It’s rare that an anime depicts the lives of everyday, adult otaku. It is even rarer that it uses their romantic relationship as its main crux. That’s why the adaptation of Fujita’s manga Wotakoi has been such a welcome show this spring. Instead of falling back on self-deprecation, the joy of isolation, and socially awkward scenarios we instead have a comedy about otaku who are in a relationship. Sure there are awkward moments, and plenty of jokes only an otaku will get, but it never belittles them for laughs. It’s a show adult otaku can both enjoy and relate to. Oh, can we ever relate to it.
Starting in the office of some nondescript Japanese company, Narumi Momose is hoping to blend in and hide her fujoshi lifestyle from her coworkers. Dumped by past boyfriends because of her hobby she feels some unwarranted shame, yet still hopes no one at her new job finds out her secret. However, running into the handsome game otaku Hirotaka Nifuji causes those plans to unravel. Along with their fellow employees, cosplayer Hanako Koyanagi and boyfriend Taro Kabakura, they navigate the ups and downs of being in love while also being otaku.

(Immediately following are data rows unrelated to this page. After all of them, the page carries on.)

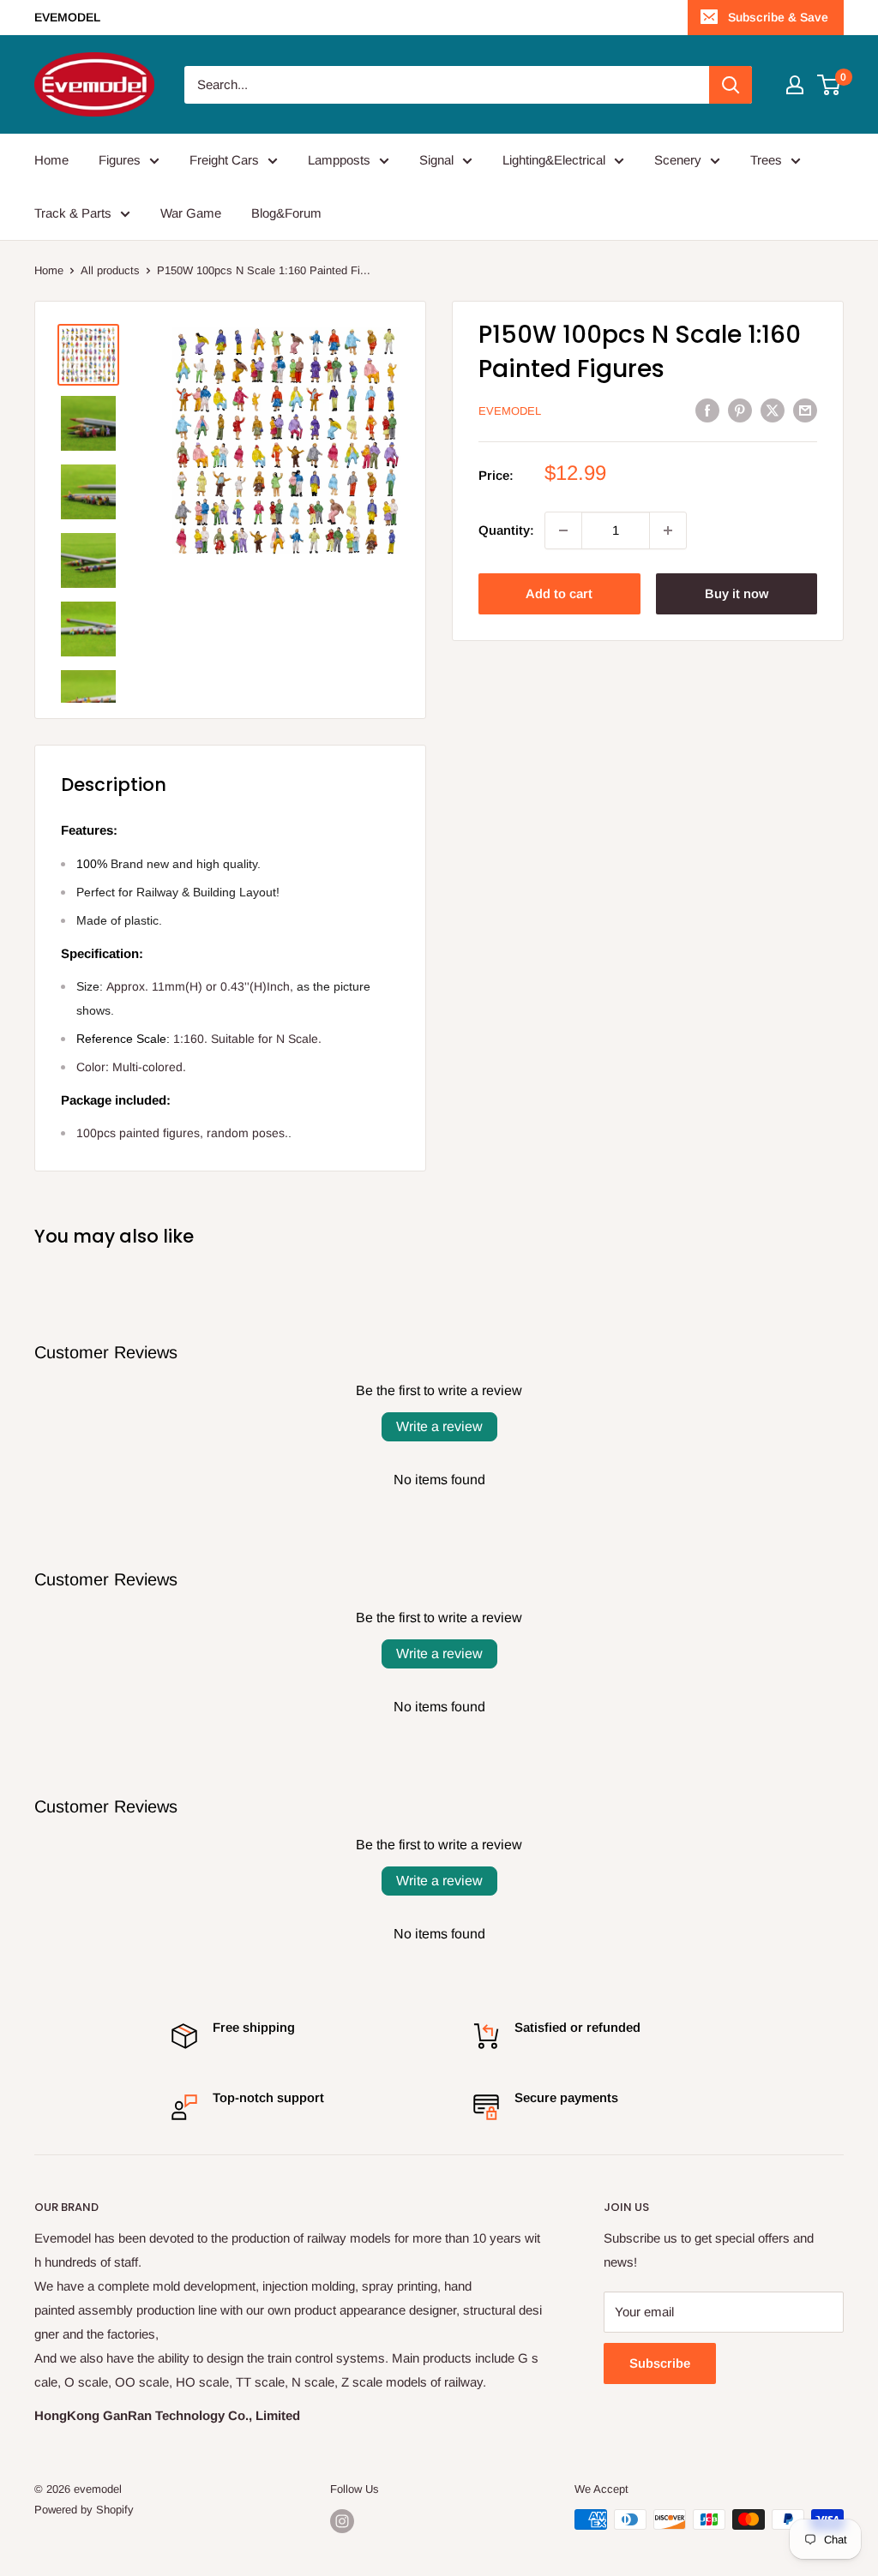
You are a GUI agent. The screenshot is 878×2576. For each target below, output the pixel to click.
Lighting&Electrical (553, 160)
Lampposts (339, 160)
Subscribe (659, 2363)
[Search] (730, 85)
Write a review (439, 1426)
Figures (120, 160)
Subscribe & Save (778, 17)
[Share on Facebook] (707, 410)
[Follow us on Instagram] (342, 2521)
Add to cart (559, 593)
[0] (829, 85)
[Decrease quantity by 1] (563, 530)
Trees (766, 160)
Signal (436, 160)
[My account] (794, 84)
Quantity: (506, 530)
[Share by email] (805, 410)
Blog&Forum (286, 213)
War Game (190, 213)
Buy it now (736, 593)
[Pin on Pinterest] (740, 410)
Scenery (677, 160)
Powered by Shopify (84, 2509)
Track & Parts (72, 213)
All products (110, 270)
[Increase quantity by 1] (668, 530)
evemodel (509, 410)
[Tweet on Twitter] (773, 410)
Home (51, 160)
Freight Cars (224, 160)
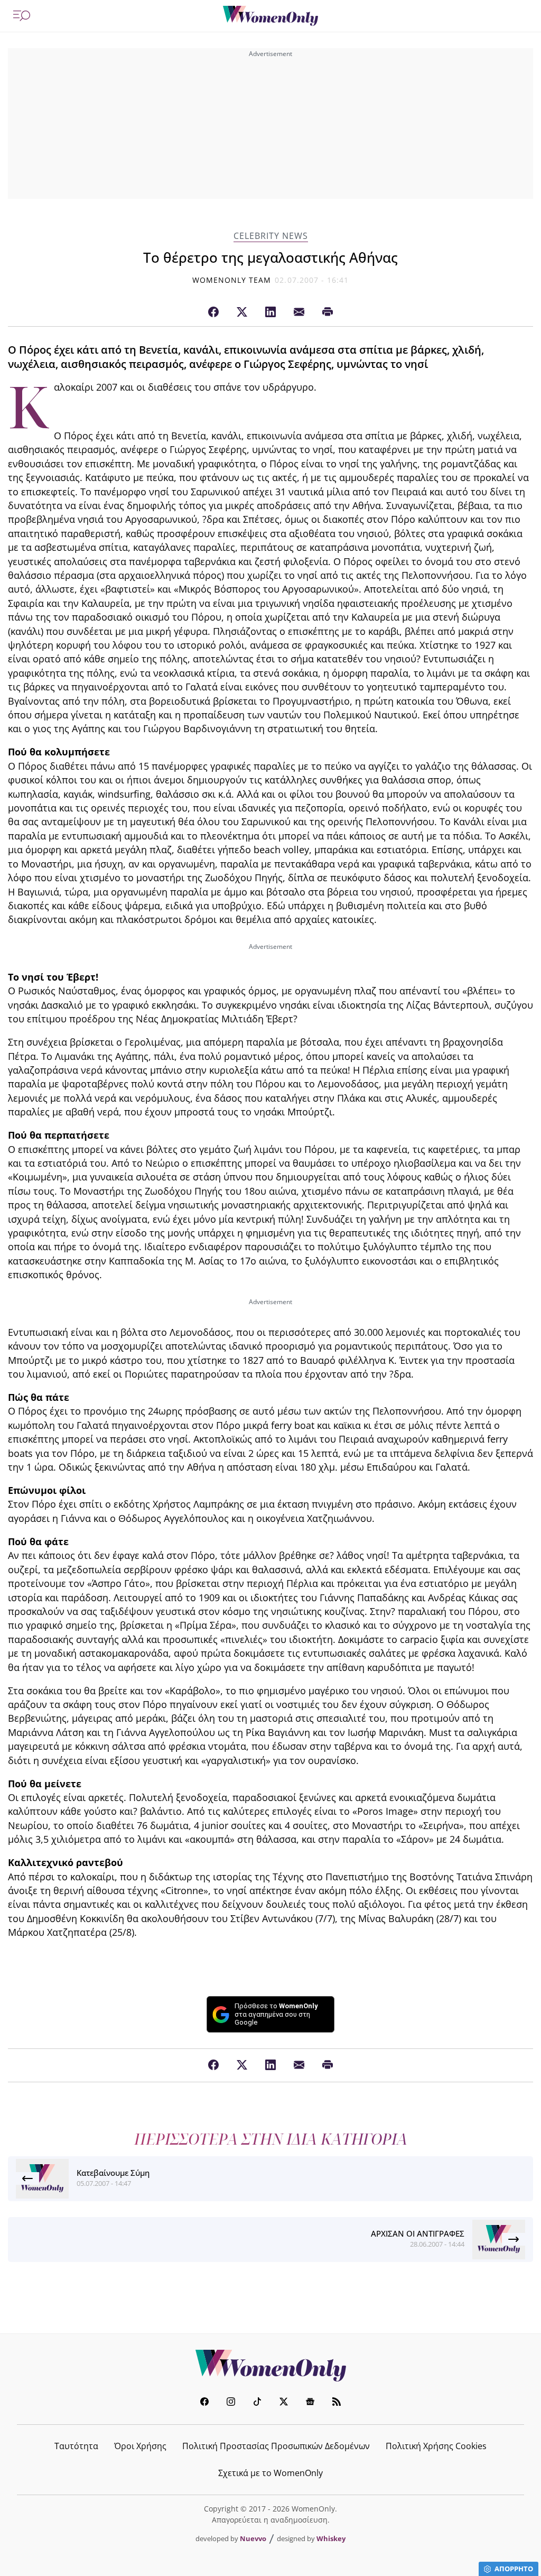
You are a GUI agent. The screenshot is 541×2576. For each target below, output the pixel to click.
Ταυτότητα (76, 2446)
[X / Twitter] (242, 312)
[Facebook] (213, 312)
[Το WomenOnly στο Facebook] (204, 2403)
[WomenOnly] (270, 16)
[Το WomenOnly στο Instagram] (231, 2403)
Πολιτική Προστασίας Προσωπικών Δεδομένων (276, 2446)
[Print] (327, 312)
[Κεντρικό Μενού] (21, 16)
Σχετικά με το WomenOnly (270, 2473)
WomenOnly (270, 2365)
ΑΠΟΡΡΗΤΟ (514, 2568)
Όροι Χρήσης (140, 2446)
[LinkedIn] (270, 312)
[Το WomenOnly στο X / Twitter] (284, 2403)
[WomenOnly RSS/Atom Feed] (336, 2403)
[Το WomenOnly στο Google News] (310, 2403)
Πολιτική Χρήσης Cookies (436, 2446)
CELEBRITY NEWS (271, 236)
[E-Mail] (299, 312)
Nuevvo (253, 2538)
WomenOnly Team (232, 280)
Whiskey (331, 2538)
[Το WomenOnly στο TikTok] (257, 2403)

What’s been so refreshing about Wotakoi is that these otaku are never depicted as people who sit around home and waste away, nor does it treat their otaku habits as punching bag. They are adults, they work, they’re in relationships, and they do things like go out to drink after work. It’s incredibly relatable, they might have a game night together or they might go out to have a beer or go to a café. Sometimes days are filled with both activities. It’s in this depiction of otaku that Wotakoi presents a very genuine experience. It’s optimistic, while love is hard for otaku as the title implies it is also rewarding and the characters are happier for being together.
The adventures of Wotakoi’s four core characters take up the majority of the show’s time. We’ve gotten plenty of development and attention paid to the ups and downs of the two main relationships. Hirotaka’s brother, Naoya, is a supporting character who shows up in a few episodes. His role has been that of cheerleader. He wants his brother to be happy. Beyond that there hasn’t really been another character introduced with a continuing role. In that sense, the show can feel seem a bit monotonous to the outside observer. But, it’s all about the scenarios the main characters get involved in that make each episode so fluid and enjoyable. These are relatable events with real characters, but not to the extent of mirroring our own lives. Wotakoi has given its own characters enough of a distinctive personality where we can watch as a viewer and feel detached, while reflecting on the episode later makes us remember a time almost exactly like that.
A downside of a show so focused on just a few characters is that we sometimes need more dramatic arcs. But this is a pure romantic comedy, and as a result we don’t see enough of that. Both relationships have their own progressions, but for the individual characters there sadly haven’t been a lot of developmental arcs. And there isn’t an overarching plot that’s carrying with us through the entire show. These are short adventures, and they build into each other slightly but not with the dramatic force a stronger narrative would. I must stress these are minor flaws, and flaws often inherent to shows similar to Wotakoi.
Overall, Wotakoi is at worst a pleasant break from the endless wave of anime about otaku that laugh at otaku. There aren’t many attempts made at cringe humor. Instead its comedy is derived from the individual circumstances each character brings to an episode. We laugh along with the episodes, either because we’ve been there before or because each character is so enjoyable to watch. For any adult otaku this is a show I’d classify as a must-watch. And for any younger otaku, well you’ll get a kick out of it too seeing how people don’t really ever truly grow up.
Wotakoi: Love is Hard for Otaku is currently being simulcast on Amazon Prime.